EXERCISE DETAILS
Gather every line in the rows below that contains the string "Gallery", matching case exactly.

+++ TASK INPUT +++

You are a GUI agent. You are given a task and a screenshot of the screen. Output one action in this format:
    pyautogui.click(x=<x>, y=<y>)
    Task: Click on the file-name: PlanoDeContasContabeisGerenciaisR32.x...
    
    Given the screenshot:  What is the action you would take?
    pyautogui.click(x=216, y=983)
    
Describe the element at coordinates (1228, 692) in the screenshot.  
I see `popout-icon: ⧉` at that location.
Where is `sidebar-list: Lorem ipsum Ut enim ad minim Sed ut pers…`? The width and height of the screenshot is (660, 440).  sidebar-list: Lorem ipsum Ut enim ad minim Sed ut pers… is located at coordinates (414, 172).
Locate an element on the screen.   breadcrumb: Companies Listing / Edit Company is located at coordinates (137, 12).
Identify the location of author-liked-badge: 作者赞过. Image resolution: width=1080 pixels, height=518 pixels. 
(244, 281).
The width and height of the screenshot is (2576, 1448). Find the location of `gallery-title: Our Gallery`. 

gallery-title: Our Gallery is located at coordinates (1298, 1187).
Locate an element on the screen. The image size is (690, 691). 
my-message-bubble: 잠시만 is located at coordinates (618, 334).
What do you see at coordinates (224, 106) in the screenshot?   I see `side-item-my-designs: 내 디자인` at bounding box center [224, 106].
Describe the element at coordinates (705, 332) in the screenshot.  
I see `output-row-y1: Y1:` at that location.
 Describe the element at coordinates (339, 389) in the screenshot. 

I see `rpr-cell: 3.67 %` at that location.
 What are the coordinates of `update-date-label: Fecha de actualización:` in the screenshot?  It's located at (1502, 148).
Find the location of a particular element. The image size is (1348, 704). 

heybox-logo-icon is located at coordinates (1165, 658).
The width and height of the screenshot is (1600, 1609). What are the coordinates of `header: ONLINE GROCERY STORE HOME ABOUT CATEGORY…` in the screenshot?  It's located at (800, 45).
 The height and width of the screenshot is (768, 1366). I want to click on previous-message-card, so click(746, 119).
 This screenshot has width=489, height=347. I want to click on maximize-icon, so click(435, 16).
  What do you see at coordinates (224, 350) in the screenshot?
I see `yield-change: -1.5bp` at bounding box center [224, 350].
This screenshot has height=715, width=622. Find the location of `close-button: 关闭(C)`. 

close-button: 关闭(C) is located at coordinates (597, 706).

+++

SOLUTION FOR THIS PROBLEM
The width and height of the screenshot is (2576, 1448). Find the location of `gallery-title: Our Gallery`. 
gallery-title: Our Gallery is located at coordinates (1298, 1187).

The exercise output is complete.